Despite a regular increase in uptake, one year after being set up the system concerned only a little over 200,000 people. This result was far below the 2 million people initially targeted by the measure and announced by the government when it was implemented. The analysis of the contents and price of the complementary health insurance contracts demonstrates that subscribing households, even after having benefited from the ACS, are still contributing considerable sums with respect to their total income. The system currently leaves beneficiaries paying almost 60% of the price of the contract, i.e. an average of €389 a year, which represents around 4.5% of their annual income. This is an overhead which is much higher than that borne on average by other insured households, despite the fact that they choose cheaper contracts which therefore offer average or even poor levels of reimbursement for traditionally poorly refunded care such as eye and dental treatment.
Hospital at home, an economical alternative for rehabilitative care
Questions d'économie de la santé n° 119. February 2007.
Afrite A., Com-Ruelle L., Or Z., Renaud T.
The need for dedicated beds for rehabilitative care (RC) shall increase over the coming years, in particular for the elderly. This type of care, dispensed mainly by inpatient hospital structures, is also being developed recently in the context of at-home hospitalization (AHH). In the current political context, which is favourable to the creation of new AHH places, our study compares the costs of these two overlapping healthcare methods. We estimate that half of the care provided as inpatient rehabilitation can be performed in AHH.
For those types of care that we consider «comparable» the average dailly cost, for public funding bodies , is €263 for inpatient RC compared to €169 for AHH. The difference goes down for elderly and/or highly dependent patients, but the daily cost for inpatient RC remains higher, whatever the patient's age, level of dependency and medical profile.

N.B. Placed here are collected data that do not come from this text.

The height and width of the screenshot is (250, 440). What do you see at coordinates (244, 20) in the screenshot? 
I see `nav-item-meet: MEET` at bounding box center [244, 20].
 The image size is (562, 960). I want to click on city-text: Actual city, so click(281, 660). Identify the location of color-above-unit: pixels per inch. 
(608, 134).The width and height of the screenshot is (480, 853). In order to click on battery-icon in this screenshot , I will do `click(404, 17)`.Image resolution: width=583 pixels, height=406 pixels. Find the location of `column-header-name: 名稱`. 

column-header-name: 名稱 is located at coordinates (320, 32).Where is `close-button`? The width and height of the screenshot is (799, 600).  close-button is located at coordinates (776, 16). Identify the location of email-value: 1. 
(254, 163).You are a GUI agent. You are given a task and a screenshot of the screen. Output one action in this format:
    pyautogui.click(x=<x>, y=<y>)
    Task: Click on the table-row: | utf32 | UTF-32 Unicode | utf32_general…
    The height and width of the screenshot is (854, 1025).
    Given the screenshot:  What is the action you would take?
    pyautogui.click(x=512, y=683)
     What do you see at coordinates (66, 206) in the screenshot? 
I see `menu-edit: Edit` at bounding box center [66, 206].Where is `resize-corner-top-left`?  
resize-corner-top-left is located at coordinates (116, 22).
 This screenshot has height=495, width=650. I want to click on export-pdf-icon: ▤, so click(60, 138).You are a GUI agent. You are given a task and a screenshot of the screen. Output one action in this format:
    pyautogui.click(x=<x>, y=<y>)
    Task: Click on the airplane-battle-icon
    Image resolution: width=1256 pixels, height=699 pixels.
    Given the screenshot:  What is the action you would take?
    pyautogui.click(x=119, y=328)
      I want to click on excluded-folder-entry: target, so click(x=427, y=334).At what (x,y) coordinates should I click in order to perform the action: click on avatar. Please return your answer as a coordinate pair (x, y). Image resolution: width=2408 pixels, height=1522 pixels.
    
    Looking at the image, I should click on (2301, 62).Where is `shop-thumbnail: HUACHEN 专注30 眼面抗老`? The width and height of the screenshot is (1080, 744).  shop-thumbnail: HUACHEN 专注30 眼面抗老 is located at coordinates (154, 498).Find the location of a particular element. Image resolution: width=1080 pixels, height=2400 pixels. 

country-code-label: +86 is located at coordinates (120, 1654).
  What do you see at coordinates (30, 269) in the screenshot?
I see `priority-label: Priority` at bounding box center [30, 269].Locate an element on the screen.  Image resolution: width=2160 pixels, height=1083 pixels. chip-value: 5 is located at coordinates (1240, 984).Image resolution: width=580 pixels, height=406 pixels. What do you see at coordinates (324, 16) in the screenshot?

In order to face the needs of an ageing population, the creation of, for example 10,000 AHH places would represent, in the long-term, a saving of nearly 350 million euros per year for public funding bodies. AHH therefore represents an interesting economic alternative. It cannot, however, be considered for all patients as it virtually always requires the presence of a supportive entourage.
Inequality of opportunities in health: the influence of parents' social status and health status
Questions d'économie de la santé n° 118. February 2007.
Devaux M., Jusot F., Trannoy A., Tubeuf S.
We may consider the role of social and familial determinism among the range of causes of inequality of opportunity in health. Health status in adulthood is affected by an individual's social background. Two hypotheses are proposed in the literature: the direct effect of living conditions during childhood on adult health; the indirect effect of the family background on the future socio-economic status. We propose a third hypothesis in our study: the health status transmission from one generation to the next, based on a common genetic inheritance, and copying parental behaviours (health preferences, risky behaviours).
These three hypotheses are tested for the first time on French data from the 2004-2005 SHARE survey. The results suggest that health status in adulthood is directly affected by the mother's social status, and that father's social status has an indirect effect given its influence on childhood socioeconomic status. Without disregarding the effect of social background, the health status of both parents has a direct effect on the descendant's health in adulthood. Finally, the role of education is of importance as education level has a significant effect on social inequalities in health in adulthood.